## Problem to work on
Pick each line containing the word "will" out of the data below.

(Dataset entries)

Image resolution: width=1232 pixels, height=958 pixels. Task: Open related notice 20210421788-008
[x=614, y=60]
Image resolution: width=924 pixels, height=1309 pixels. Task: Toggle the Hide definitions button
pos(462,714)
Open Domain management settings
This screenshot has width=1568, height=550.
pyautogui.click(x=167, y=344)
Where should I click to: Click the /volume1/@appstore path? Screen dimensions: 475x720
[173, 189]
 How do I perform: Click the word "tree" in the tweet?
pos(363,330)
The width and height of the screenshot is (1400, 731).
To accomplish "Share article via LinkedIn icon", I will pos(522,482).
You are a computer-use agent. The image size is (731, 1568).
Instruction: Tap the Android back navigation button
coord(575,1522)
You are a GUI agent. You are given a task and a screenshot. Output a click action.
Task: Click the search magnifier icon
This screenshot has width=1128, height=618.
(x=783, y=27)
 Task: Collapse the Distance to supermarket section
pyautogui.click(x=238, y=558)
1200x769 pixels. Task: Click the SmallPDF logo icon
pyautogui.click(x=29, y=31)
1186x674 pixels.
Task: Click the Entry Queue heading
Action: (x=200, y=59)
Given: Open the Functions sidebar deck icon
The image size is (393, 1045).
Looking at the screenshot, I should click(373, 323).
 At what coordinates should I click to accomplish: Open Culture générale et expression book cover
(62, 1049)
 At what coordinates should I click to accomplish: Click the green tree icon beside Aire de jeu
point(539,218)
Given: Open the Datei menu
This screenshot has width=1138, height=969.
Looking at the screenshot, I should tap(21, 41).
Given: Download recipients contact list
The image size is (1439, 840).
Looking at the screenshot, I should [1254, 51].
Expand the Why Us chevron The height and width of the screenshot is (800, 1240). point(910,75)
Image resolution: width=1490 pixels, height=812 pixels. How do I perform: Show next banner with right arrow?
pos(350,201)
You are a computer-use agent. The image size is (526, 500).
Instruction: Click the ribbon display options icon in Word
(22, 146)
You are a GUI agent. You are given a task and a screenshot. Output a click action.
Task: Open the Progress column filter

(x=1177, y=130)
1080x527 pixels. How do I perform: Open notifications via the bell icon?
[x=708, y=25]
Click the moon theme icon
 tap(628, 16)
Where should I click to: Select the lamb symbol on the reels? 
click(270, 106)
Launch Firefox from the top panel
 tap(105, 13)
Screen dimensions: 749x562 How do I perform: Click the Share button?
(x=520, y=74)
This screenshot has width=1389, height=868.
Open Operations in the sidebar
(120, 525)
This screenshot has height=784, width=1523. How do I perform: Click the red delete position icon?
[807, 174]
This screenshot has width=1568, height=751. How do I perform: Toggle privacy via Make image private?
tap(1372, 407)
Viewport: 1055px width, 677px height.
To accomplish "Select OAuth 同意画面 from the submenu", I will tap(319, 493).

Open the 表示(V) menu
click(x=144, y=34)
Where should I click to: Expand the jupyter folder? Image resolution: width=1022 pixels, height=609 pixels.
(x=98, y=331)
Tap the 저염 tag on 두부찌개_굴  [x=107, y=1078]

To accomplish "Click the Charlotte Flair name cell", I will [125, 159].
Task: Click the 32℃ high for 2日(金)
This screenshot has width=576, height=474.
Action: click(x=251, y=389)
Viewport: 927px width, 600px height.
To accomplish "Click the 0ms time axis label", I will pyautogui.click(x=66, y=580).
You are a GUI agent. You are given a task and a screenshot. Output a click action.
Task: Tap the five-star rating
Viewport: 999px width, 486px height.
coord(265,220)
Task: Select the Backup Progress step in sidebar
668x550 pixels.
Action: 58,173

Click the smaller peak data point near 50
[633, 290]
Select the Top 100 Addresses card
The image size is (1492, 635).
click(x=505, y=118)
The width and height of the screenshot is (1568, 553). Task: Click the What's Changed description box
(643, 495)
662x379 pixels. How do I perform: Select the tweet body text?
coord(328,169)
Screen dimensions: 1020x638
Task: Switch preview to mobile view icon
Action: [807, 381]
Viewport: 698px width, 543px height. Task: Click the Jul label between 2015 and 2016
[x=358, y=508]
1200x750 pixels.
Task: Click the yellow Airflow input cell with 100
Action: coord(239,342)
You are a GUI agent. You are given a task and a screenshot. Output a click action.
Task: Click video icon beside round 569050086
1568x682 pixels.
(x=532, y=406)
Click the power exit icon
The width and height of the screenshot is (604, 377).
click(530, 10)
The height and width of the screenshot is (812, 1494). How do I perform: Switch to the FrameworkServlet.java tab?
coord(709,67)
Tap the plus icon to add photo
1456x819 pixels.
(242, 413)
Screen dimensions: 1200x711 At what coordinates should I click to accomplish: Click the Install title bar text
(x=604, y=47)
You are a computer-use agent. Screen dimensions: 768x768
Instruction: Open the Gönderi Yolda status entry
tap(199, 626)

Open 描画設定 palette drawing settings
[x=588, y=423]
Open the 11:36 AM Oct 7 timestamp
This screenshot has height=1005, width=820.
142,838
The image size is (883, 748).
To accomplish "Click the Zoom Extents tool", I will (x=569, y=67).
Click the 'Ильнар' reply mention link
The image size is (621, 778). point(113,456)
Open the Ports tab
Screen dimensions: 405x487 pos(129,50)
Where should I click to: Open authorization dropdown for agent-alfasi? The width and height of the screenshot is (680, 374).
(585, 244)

## Result
To accomplish "Share article via LinkedIn icon", I will pos(522,482).
To accomplish "Select OAuth 同意画面 from the submenu", I will tap(319, 493).
To accomplish "Click the Charlotte Flair name cell", I will [125, 159].
To accomplish "Click the 0ms time axis label", I will pyautogui.click(x=66, y=580).
To accomplish "Click the Zoom Extents tool", I will (x=569, y=67).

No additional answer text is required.